§ DATA LISTING
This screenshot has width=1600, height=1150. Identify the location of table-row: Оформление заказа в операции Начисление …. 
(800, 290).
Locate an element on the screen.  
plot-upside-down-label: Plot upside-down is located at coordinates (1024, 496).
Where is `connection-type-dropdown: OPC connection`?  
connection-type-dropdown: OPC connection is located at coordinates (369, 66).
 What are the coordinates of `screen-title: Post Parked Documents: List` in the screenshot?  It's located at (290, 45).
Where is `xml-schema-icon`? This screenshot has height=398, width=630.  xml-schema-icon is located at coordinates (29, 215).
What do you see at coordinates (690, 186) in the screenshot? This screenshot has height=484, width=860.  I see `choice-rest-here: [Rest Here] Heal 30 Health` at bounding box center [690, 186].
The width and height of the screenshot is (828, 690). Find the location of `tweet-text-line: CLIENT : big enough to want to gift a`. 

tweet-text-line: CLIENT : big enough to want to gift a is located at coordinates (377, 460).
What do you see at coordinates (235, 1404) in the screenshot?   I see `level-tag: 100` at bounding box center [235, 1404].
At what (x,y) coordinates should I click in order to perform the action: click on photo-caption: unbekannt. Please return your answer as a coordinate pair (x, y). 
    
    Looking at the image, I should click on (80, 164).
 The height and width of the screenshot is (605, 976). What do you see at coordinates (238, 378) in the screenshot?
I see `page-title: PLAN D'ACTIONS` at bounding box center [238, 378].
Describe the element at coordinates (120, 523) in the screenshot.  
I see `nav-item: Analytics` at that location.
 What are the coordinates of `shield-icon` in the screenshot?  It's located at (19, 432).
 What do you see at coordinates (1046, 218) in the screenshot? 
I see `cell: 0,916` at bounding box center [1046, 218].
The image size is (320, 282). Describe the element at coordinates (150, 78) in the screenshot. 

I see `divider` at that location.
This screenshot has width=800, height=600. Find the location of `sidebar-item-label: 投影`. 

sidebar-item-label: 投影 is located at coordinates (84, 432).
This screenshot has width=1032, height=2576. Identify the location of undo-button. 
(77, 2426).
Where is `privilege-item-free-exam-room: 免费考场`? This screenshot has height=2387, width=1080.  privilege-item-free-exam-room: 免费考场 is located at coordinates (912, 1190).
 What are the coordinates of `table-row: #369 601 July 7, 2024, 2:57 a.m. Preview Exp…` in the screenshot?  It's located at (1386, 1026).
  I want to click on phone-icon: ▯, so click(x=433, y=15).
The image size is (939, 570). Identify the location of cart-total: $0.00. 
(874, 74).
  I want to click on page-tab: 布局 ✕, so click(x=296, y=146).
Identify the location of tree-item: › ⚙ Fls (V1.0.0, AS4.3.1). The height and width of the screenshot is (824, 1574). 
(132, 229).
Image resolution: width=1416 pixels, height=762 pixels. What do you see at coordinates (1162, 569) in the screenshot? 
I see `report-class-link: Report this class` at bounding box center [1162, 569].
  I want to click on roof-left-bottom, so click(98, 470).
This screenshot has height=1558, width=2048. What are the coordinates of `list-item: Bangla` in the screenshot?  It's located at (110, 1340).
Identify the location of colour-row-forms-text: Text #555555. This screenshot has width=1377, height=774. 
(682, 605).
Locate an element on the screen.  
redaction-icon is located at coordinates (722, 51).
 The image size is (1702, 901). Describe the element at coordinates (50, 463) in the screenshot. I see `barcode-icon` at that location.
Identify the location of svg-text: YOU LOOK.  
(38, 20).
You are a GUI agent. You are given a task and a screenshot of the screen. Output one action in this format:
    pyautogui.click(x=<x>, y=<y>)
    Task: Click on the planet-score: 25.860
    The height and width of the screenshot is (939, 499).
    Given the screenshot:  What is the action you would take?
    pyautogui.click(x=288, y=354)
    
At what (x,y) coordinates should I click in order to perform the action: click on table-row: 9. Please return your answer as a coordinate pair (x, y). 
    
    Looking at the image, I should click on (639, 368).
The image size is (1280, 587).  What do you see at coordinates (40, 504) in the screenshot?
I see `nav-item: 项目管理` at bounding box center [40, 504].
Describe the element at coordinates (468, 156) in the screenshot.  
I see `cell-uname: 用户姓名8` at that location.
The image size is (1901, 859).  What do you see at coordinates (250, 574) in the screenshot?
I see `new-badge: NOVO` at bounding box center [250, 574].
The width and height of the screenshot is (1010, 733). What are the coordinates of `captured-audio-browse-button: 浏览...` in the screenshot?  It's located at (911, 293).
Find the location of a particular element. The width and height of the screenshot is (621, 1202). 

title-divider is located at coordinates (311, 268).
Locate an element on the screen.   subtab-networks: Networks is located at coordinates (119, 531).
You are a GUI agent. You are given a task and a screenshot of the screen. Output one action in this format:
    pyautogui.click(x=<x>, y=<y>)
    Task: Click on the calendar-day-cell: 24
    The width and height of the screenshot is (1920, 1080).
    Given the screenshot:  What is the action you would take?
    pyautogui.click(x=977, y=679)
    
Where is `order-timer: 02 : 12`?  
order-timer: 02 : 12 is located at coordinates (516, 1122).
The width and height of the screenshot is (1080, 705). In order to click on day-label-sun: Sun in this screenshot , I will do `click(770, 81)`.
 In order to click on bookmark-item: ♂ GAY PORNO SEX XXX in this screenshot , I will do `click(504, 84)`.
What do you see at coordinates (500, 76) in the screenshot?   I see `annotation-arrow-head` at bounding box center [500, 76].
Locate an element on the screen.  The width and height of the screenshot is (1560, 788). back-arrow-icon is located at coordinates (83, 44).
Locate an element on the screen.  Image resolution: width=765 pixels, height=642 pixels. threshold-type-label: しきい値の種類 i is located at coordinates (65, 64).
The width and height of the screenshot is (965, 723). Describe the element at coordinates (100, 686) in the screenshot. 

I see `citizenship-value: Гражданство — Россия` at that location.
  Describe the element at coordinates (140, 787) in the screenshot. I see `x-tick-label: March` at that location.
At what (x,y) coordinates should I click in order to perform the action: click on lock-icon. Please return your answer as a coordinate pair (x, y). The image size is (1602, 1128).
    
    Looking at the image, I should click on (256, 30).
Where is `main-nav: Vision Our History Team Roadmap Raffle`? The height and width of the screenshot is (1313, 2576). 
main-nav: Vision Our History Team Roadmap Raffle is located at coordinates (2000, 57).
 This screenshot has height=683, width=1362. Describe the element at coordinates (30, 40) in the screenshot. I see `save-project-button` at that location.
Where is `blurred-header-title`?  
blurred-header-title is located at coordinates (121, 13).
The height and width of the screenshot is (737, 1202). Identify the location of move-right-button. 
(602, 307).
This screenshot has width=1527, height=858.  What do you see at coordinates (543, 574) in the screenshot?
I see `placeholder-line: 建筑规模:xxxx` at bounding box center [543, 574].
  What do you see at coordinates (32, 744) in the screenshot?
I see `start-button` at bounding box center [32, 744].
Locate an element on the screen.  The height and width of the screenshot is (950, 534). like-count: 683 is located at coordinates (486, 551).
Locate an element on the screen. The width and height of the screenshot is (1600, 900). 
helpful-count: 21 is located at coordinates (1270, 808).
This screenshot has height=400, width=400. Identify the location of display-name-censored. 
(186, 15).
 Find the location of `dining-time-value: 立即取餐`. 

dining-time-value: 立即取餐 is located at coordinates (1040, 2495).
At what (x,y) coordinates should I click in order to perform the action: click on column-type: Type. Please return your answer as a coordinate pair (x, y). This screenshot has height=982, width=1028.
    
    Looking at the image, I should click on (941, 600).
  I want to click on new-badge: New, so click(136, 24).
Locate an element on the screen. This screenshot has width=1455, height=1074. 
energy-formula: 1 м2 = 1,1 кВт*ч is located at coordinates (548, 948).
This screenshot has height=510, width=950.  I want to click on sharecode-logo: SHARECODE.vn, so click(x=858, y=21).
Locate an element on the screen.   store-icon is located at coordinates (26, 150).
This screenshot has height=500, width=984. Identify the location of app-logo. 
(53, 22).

§ TASK OBJECTIVE
Copy all of the lines above without any changes.

§ SOLUTION TO THIS PROBLEM
This screenshot has width=1600, height=1150. Identify the location of table-row: Оформление заказа в операции Начисление …. 
(800, 290).
Locate an element on the screen.  
plot-upside-down-label: Plot upside-down is located at coordinates (1024, 496).
Where is `connection-type-dropdown: OPC connection`?  
connection-type-dropdown: OPC connection is located at coordinates (369, 66).
 What are the coordinates of `screen-title: Post Parked Documents: List` in the screenshot?  It's located at (290, 45).
Where is `xml-schema-icon`? This screenshot has height=398, width=630.  xml-schema-icon is located at coordinates (29, 215).
What do you see at coordinates (690, 186) in the screenshot? This screenshot has height=484, width=860.  I see `choice-rest-here: [Rest Here] Heal 30 Health` at bounding box center [690, 186].
The width and height of the screenshot is (828, 690). Find the location of `tweet-text-line: CLIENT : big enough to want to gift a`. 

tweet-text-line: CLIENT : big enough to want to gift a is located at coordinates (377, 460).
What do you see at coordinates (235, 1404) in the screenshot?   I see `level-tag: 100` at bounding box center [235, 1404].
At what (x,y) coordinates should I click in order to perform the action: click on photo-caption: unbekannt. Please return your answer as a coordinate pair (x, y). 
    
    Looking at the image, I should click on (80, 164).
 The height and width of the screenshot is (605, 976). What do you see at coordinates (238, 378) in the screenshot?
I see `page-title: PLAN D'ACTIONS` at bounding box center [238, 378].
Describe the element at coordinates (120, 523) in the screenshot.  
I see `nav-item: Analytics` at that location.
 What are the coordinates of `shield-icon` in the screenshot?  It's located at (19, 432).
 What do you see at coordinates (1046, 218) in the screenshot? 
I see `cell: 0,916` at bounding box center [1046, 218].
The image size is (320, 282). Describe the element at coordinates (150, 78) in the screenshot. 

I see `divider` at that location.
This screenshot has width=800, height=600. Find the location of `sidebar-item-label: 投影`. 

sidebar-item-label: 投影 is located at coordinates (84, 432).
This screenshot has width=1032, height=2576. Identify the location of undo-button. 
(77, 2426).
Where is `privilege-item-free-exam-room: 免费考场`? This screenshot has height=2387, width=1080.  privilege-item-free-exam-room: 免费考场 is located at coordinates (912, 1190).
 What are the coordinates of `table-row: #369 601 July 7, 2024, 2:57 a.m. Preview Exp…` in the screenshot?  It's located at (1386, 1026).
  I want to click on phone-icon: ▯, so click(x=433, y=15).
The image size is (939, 570). Identify the location of cart-total: $0.00. 
(874, 74).
  I want to click on page-tab: 布局 ✕, so click(x=296, y=146).
Identify the location of tree-item: › ⚙ Fls (V1.0.0, AS4.3.1). The height and width of the screenshot is (824, 1574). 
(132, 229).
Image resolution: width=1416 pixels, height=762 pixels. What do you see at coordinates (1162, 569) in the screenshot? 
I see `report-class-link: Report this class` at bounding box center [1162, 569].
  I want to click on roof-left-bottom, so click(98, 470).
This screenshot has height=1558, width=2048. What are the coordinates of `list-item: Bangla` in the screenshot?  It's located at (110, 1340).
Identify the location of colour-row-forms-text: Text #555555. This screenshot has width=1377, height=774. 
(682, 605).
Locate an element on the screen.  
redaction-icon is located at coordinates (722, 51).
 The image size is (1702, 901). Describe the element at coordinates (50, 463) in the screenshot. I see `barcode-icon` at that location.
Identify the location of svg-text: YOU LOOK.  
(38, 20).
You are a GUI agent. You are given a task and a screenshot of the screen. Output one action in this format:
    pyautogui.click(x=<x>, y=<y>)
    Task: Click on the planet-score: 25.860
    The height and width of the screenshot is (939, 499).
    Given the screenshot:  What is the action you would take?
    pyautogui.click(x=288, y=354)
    
At what (x,y) coordinates should I click in order to perform the action: click on table-row: 9. Please return your answer as a coordinate pair (x, y). 
    
    Looking at the image, I should click on (639, 368).
The image size is (1280, 587).  What do you see at coordinates (40, 504) in the screenshot?
I see `nav-item: 项目管理` at bounding box center [40, 504].
Describe the element at coordinates (468, 156) in the screenshot.  
I see `cell-uname: 用户姓名8` at that location.
The image size is (1901, 859).  What do you see at coordinates (250, 574) in the screenshot?
I see `new-badge: NOVO` at bounding box center [250, 574].
The width and height of the screenshot is (1010, 733). What are the coordinates of `captured-audio-browse-button: 浏览...` in the screenshot?  It's located at (911, 293).
Find the location of a particular element. The width and height of the screenshot is (621, 1202). 

title-divider is located at coordinates (311, 268).
Locate an element on the screen.   subtab-networks: Networks is located at coordinates (119, 531).
You are a GUI agent. You are given a task and a screenshot of the screen. Output one action in this format:
    pyautogui.click(x=<x>, y=<y>)
    Task: Click on the calendar-day-cell: 24
    The width and height of the screenshot is (1920, 1080).
    Given the screenshot:  What is the action you would take?
    pyautogui.click(x=977, y=679)
    
Where is `order-timer: 02 : 12`?  
order-timer: 02 : 12 is located at coordinates (516, 1122).
The width and height of the screenshot is (1080, 705). In order to click on day-label-sun: Sun in this screenshot , I will do `click(770, 81)`.
 In order to click on bookmark-item: ♂ GAY PORNO SEX XXX in this screenshot , I will do `click(504, 84)`.
What do you see at coordinates (500, 76) in the screenshot?   I see `annotation-arrow-head` at bounding box center [500, 76].
Locate an element on the screen.  The width and height of the screenshot is (1560, 788). back-arrow-icon is located at coordinates (83, 44).
Locate an element on the screen.  Image resolution: width=765 pixels, height=642 pixels. threshold-type-label: しきい値の種類 i is located at coordinates (65, 64).
The width and height of the screenshot is (965, 723). Describe the element at coordinates (100, 686) in the screenshot. 

I see `citizenship-value: Гражданство — Россия` at that location.
  Describe the element at coordinates (140, 787) in the screenshot. I see `x-tick-label: March` at that location.
At what (x,y) coordinates should I click in order to perform the action: click on lock-icon. Please return your answer as a coordinate pair (x, y). The image size is (1602, 1128).
    
    Looking at the image, I should click on (256, 30).
Where is `main-nav: Vision Our History Team Roadmap Raffle`? The height and width of the screenshot is (1313, 2576). 
main-nav: Vision Our History Team Roadmap Raffle is located at coordinates (2000, 57).
 This screenshot has height=683, width=1362. Describe the element at coordinates (30, 40) in the screenshot. I see `save-project-button` at that location.
Where is `blurred-header-title`?  
blurred-header-title is located at coordinates (121, 13).
The height and width of the screenshot is (737, 1202). Identify the location of move-right-button. 
(602, 307).
This screenshot has width=1527, height=858.  What do you see at coordinates (543, 574) in the screenshot?
I see `placeholder-line: 建筑规模:xxxx` at bounding box center [543, 574].
  What do you see at coordinates (32, 744) in the screenshot?
I see `start-button` at bounding box center [32, 744].
Locate an element on the screen.  The height and width of the screenshot is (950, 534). like-count: 683 is located at coordinates (486, 551).
Locate an element on the screen. The width and height of the screenshot is (1600, 900). 
helpful-count: 21 is located at coordinates (1270, 808).
This screenshot has height=400, width=400. Identify the location of display-name-censored. 
(186, 15).
 Find the location of `dining-time-value: 立即取餐`. 

dining-time-value: 立即取餐 is located at coordinates (1040, 2495).
At what (x,y) coordinates should I click in order to perform the action: click on column-type: Type. Please return your answer as a coordinate pair (x, y). This screenshot has height=982, width=1028.
    
    Looking at the image, I should click on (941, 600).
  I want to click on new-badge: New, so click(136, 24).
Locate an element on the screen. This screenshot has width=1455, height=1074. 
energy-formula: 1 м2 = 1,1 кВт*ч is located at coordinates (548, 948).
This screenshot has height=510, width=950.  I want to click on sharecode-logo: SHARECODE.vn, so click(x=858, y=21).
Locate an element on the screen.   store-icon is located at coordinates (26, 150).
This screenshot has height=500, width=984. Identify the location of app-logo. 
(53, 22).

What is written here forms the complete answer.